Monday, Sep. 17, 1990
End Game
By John Skow
SPY SINKER by Len Deighton
HarperCollins; 374 pages; $21.95
What spy novelist Len Deighton tries here must be nearly impossible: winding up a closely plotted six-volume thriller -- lugging all the bodies offstage and making sure that each one has a tag attached to a toe -- and still writing a creditable novel. He makes a good job of it with a clever change of focus.
All will remember, of course, that Bernard Samson, England's rough-cut intelligence agent in Berlin, was bamboozling communist Stasi operatives with great success until his beautiful and highborn wife Fiona defected to East Germany and set up shop as a KGB colonel, no less. This breach of marital etiquette caused Samson endless problems -- how to find a suitable nanny for the children, whether to marry his young mistress, how to prove that he himself was not a Soviet mole, and so on -- detailed moodily and lengthily in the two most recent novels of Deighton's double trilogy, Spy Hook and Spy Line.

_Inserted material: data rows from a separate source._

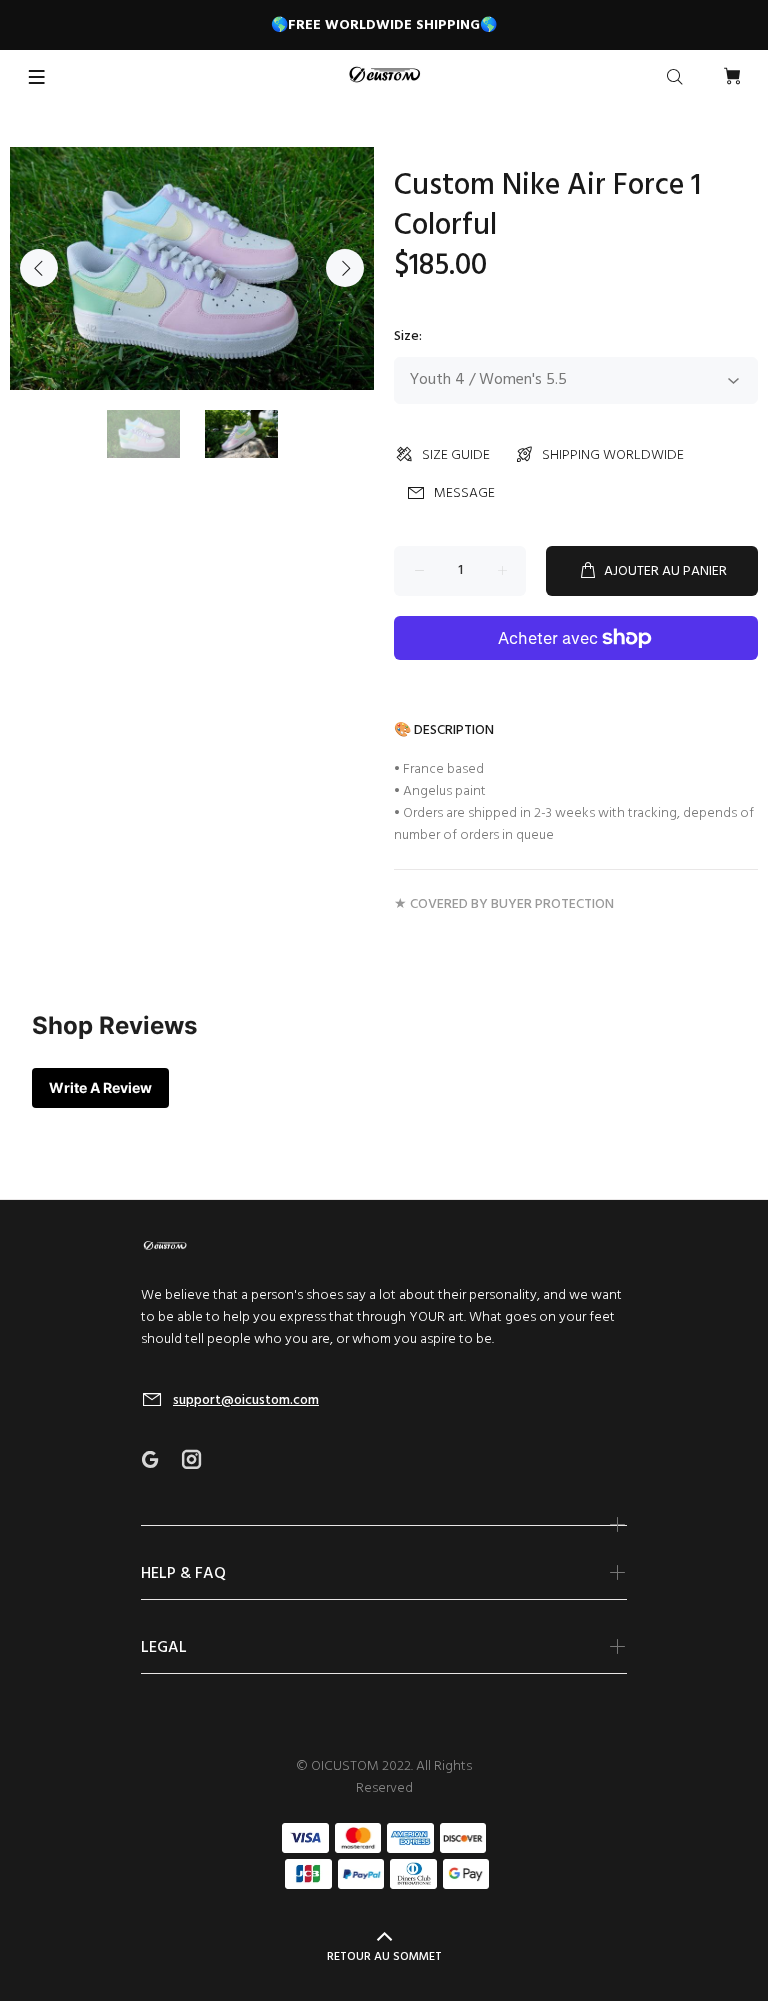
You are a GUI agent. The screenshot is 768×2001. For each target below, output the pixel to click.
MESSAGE (464, 493)
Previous (39, 268)
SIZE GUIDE (456, 455)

This final entry gives Fiona's side of matters. As Bernard had pretty much figured out by the end of Spy Line -- and as the KGB was surely on the point of discovering -- Fiona had been a double agent all along, playing a delicate and deadly game for the cozy old establishmentarians who run Britain's spies. Deighton persuades the reader to take this shell-and-pea shuffling more or less seriously by giving real weight to Fiona's predicament. She is bright and tough, but the pressure of remembering her lines and her lies has worn away her resilience. She worries about going mad, about having already gone mad. Her sometime lover, probably also her KGB watcher, notices her distress and kindly, slyly, asks the reason. " 'I was thinking about my hair,' she said. 'About having it cut shorter.' Men were always ready to believe that women were thinking about their hair."
Not many writers, male or female, have invented a woman spy as well drawn as Fiona or a spy fiction as wry and sinewy as this one. But do Fiona and Bernard reunite and live happily ever after? Deighton, at the end of some 2,000 admirably umbrous pages, wisely fails to say. J.S.